Rewrite the lines below, substituting "interface agent" for every occurrence of "GUI agent" and leaving everything else as it is.

▶ **Word and item position data**
** begin **

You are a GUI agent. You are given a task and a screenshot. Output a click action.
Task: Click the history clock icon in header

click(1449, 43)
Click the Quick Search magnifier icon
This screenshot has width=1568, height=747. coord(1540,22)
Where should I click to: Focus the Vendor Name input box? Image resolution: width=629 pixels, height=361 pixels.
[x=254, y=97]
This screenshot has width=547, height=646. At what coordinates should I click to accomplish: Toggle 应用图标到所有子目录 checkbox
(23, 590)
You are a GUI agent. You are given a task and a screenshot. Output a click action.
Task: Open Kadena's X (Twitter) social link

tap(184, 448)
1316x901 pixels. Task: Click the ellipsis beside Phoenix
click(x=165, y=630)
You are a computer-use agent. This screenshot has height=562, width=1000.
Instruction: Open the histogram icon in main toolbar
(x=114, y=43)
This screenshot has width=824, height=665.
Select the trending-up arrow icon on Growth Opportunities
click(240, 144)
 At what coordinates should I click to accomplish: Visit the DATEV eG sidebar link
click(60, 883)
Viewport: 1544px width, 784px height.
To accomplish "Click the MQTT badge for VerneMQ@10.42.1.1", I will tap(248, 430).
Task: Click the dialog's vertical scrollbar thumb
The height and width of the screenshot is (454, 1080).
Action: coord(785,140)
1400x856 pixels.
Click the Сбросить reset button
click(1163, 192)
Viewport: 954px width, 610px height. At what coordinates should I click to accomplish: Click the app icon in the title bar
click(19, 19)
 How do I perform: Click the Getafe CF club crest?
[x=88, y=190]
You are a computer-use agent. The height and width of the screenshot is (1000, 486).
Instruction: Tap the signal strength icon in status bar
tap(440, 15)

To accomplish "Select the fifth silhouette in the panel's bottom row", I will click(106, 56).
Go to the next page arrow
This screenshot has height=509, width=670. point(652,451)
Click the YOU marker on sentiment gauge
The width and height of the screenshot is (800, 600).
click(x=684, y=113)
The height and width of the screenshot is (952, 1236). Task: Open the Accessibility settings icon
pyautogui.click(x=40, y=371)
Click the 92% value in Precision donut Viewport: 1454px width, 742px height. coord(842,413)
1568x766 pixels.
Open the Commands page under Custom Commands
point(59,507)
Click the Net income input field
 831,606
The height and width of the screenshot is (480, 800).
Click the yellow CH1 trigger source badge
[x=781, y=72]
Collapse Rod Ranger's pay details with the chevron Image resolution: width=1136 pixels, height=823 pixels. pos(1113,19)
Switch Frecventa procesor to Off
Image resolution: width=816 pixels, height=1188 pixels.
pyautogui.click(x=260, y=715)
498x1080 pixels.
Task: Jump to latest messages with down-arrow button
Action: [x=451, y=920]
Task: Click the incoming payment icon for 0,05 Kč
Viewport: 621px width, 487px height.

** end **

▶ **WRITTEN REPLY**
You are a interface agent. You are given a task and a screenshot. Output a click action.
Task: Click the history clock icon in header

click(1449, 43)
Click the Quick Search magnifier icon
This screenshot has width=1568, height=747. coord(1540,22)
Where should I click to: Focus the Vendor Name input box? Image resolution: width=629 pixels, height=361 pixels.
[x=254, y=97]
This screenshot has width=547, height=646. At what coordinates should I click to accomplish: Toggle 应用图标到所有子目录 checkbox
(23, 590)
You are a interface agent. You are given a task and a screenshot. Output a click action.
Task: Open Kadena's X (Twitter) social link

tap(184, 448)
1316x901 pixels. Task: Click the ellipsis beside Phoenix
click(x=165, y=630)
You are a computer-use agent. This screenshot has height=562, width=1000.
Instruction: Open the histogram icon in main toolbar
(x=114, y=43)
This screenshot has width=824, height=665.
Select the trending-up arrow icon on Growth Opportunities
click(240, 144)
 At what coordinates should I click to accomplish: Visit the DATEV eG sidebar link
click(60, 883)
Viewport: 1544px width, 784px height.
To accomplish "Click the MQTT badge for VerneMQ@10.42.1.1", I will tap(248, 430).
Task: Click the dialog's vertical scrollbar thumb
The height and width of the screenshot is (454, 1080).
Action: coord(785,140)
1400x856 pixels.
Click the Сбросить reset button
click(1163, 192)
Viewport: 954px width, 610px height. At what coordinates should I click to accomplish: Click the app icon in the title bar
click(19, 19)
 How do I perform: Click the Getafe CF club crest?
[x=88, y=190]
You are a computer-use agent. The height and width of the screenshot is (1000, 486).
Instruction: Tap the signal strength icon in status bar
tap(440, 15)

To accomplish "Select the fifth silhouette in the panel's bottom row", I will click(106, 56).
Go to the next page arrow
This screenshot has height=509, width=670. point(652,451)
Click the YOU marker on sentiment gauge
The width and height of the screenshot is (800, 600).
click(x=684, y=113)
The height and width of the screenshot is (952, 1236). Task: Open the Accessibility settings icon
pyautogui.click(x=40, y=371)
Click the 92% value in Precision donut Viewport: 1454px width, 742px height. coord(842,413)
1568x766 pixels.
Open the Commands page under Custom Commands
point(59,507)
Click the Net income input field
 831,606
The height and width of the screenshot is (480, 800).
Click the yellow CH1 trigger source badge
[x=781, y=72]
Collapse Rod Ranger's pay details with the chevron Image resolution: width=1136 pixels, height=823 pixels. pos(1113,19)
Switch Frecventa procesor to Off
Image resolution: width=816 pixels, height=1188 pixels.
pyautogui.click(x=260, y=715)
498x1080 pixels.
Task: Jump to latest messages with down-arrow button
Action: [x=451, y=920]
Task: Click the incoming payment icon for 0,05 Kč
Viewport: 621px width, 487px height.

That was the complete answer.